> [Task list]
1 > List every favorable point the reviewer makes about the manuscript, its study, or its topic in the manuscript review.
2 > Pick up the manuscript review after its final sentence and keep writing it.

> [Document section]
__________________________________________________
While the manuscript is methodologically adequate and fits within the scope of the journal, there are weaknesses in task design and data interpretation. Nonetheless, the topic is timely and relevant, and the study has potential with specific improvements.
Major issues
- The auditory go-nogo task is not a working memory task. According to the authors’ description, there is no delay between stimulus presentation and the response window: the button press follows stimulus immediately, so there is no memory component. Consequently, I don’t think performance on the go-nogo task can be described as working memory in any of the tasks. The current task design is therefore asymmetric, the authors should reframe the study as a test of modality-specific interference during asymmetric dual-tasking rather than audiovisual working memory.
__________________________________________________
Dataset entries:

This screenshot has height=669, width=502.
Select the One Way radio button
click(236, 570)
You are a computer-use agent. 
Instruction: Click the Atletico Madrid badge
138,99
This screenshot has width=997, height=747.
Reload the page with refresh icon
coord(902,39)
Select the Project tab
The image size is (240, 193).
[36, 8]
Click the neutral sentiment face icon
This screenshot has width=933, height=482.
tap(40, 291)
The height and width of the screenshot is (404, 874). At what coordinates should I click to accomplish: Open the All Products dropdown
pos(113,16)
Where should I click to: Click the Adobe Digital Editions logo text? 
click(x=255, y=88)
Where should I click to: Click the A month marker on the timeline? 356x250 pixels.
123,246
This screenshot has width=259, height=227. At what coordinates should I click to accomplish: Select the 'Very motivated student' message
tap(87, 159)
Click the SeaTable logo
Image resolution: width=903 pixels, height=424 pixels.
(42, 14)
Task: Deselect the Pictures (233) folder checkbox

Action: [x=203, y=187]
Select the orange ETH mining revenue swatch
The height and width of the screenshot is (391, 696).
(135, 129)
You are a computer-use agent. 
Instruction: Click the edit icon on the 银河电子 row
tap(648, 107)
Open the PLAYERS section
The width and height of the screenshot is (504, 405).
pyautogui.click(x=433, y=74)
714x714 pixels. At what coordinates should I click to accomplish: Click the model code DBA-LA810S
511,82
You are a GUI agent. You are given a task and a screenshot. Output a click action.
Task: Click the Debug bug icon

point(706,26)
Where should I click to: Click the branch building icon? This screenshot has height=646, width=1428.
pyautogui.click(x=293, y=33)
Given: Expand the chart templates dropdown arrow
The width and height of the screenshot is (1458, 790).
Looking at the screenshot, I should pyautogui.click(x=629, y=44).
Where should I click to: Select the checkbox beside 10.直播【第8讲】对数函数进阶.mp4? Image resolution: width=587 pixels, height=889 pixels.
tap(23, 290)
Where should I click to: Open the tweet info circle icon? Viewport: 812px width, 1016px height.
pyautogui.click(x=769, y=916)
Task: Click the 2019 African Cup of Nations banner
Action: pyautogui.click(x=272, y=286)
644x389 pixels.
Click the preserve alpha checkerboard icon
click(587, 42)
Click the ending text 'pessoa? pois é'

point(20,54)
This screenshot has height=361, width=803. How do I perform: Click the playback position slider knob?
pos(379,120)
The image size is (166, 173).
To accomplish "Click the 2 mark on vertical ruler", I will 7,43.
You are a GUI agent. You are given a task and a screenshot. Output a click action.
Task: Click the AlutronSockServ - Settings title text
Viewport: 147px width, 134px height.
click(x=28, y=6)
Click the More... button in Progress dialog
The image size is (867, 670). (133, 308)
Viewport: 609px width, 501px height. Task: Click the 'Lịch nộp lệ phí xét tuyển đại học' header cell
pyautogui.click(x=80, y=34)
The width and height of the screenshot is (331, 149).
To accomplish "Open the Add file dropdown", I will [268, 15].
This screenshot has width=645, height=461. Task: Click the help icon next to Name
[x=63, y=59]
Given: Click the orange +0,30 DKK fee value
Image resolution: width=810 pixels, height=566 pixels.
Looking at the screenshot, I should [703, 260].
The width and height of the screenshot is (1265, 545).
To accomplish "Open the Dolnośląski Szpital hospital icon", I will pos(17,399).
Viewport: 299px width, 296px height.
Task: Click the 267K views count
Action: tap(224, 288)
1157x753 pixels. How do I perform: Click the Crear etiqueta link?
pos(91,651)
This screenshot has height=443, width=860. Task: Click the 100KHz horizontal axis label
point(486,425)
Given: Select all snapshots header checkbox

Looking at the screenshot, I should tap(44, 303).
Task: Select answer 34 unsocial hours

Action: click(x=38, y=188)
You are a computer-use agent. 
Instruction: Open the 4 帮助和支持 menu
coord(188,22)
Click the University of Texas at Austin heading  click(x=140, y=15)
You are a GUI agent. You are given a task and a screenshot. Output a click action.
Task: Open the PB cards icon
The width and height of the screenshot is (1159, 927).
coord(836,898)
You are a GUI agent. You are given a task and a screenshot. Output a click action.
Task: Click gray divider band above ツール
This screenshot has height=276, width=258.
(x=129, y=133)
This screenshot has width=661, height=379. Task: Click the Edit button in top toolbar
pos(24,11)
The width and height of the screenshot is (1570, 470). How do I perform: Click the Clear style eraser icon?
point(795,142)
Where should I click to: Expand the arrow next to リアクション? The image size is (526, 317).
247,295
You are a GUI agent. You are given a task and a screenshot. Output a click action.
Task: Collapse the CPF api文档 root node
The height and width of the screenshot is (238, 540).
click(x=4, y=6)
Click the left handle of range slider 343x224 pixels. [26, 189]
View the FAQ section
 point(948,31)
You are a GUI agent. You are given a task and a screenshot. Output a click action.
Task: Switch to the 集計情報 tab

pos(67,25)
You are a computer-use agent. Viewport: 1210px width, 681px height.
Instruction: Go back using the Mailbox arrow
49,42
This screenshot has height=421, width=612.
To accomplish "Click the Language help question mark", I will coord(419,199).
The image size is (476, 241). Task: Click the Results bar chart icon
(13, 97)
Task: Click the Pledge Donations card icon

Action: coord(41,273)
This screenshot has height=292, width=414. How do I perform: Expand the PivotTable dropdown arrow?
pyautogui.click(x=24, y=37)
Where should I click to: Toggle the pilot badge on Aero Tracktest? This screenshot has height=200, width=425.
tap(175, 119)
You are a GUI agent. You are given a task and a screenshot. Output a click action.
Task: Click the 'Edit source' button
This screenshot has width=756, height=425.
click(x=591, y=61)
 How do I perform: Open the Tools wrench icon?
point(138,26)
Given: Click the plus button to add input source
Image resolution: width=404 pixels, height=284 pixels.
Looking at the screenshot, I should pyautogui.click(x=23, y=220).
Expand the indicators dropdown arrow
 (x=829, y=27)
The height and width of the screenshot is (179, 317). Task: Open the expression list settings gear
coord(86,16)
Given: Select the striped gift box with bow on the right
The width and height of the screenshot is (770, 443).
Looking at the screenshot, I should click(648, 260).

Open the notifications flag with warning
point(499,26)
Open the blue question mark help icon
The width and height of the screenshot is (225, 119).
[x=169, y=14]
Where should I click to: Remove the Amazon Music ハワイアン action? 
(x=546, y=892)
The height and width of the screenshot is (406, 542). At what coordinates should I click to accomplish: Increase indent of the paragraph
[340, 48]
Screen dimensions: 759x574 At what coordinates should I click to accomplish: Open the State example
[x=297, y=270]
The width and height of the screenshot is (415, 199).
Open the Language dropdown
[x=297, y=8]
__________________________________________________
> [Per-task answers]
1 >
- The manuscript is methodologically adequate.
- It fits within the scope of the journal.
- The topic is timely.
- The topic is relevant.
- The study has potential with specific improvements.

2 >
- It is unclear what some of the metrics represent. While “reaction time” is self-evident, the authors should clearly explain what accuracy and visual and auditory “performance” means and how they were calculated. Intuitively, accuracy and performance seems to be the same thing. There is an explanation for visual performance as the percentage of hits – false alarms, but this is not likely true for auditory tasks as the values are above 1. By the way, percentages go from 0-100, proportion would be the correct phrase for a metric on the 0-1 scale. There seems to be no explanation of the accuracy metric. Overall, performance might be better described by the discriminabitly score (d`), especially for go-nogo tasks.
- There are some “effects” that are statistically significant while representing a 1-2% difference between conditions, the authors should give serious consideration to the difference between statistically detectable differences and biologically meaningful results.
Minor comments
- Somewhat excessive literature review. The introduction section is very long and somewhat repetitive. I would recommend shortening this section, maybe breaking it up into shorter paragraphs and making the goals of the study more clear.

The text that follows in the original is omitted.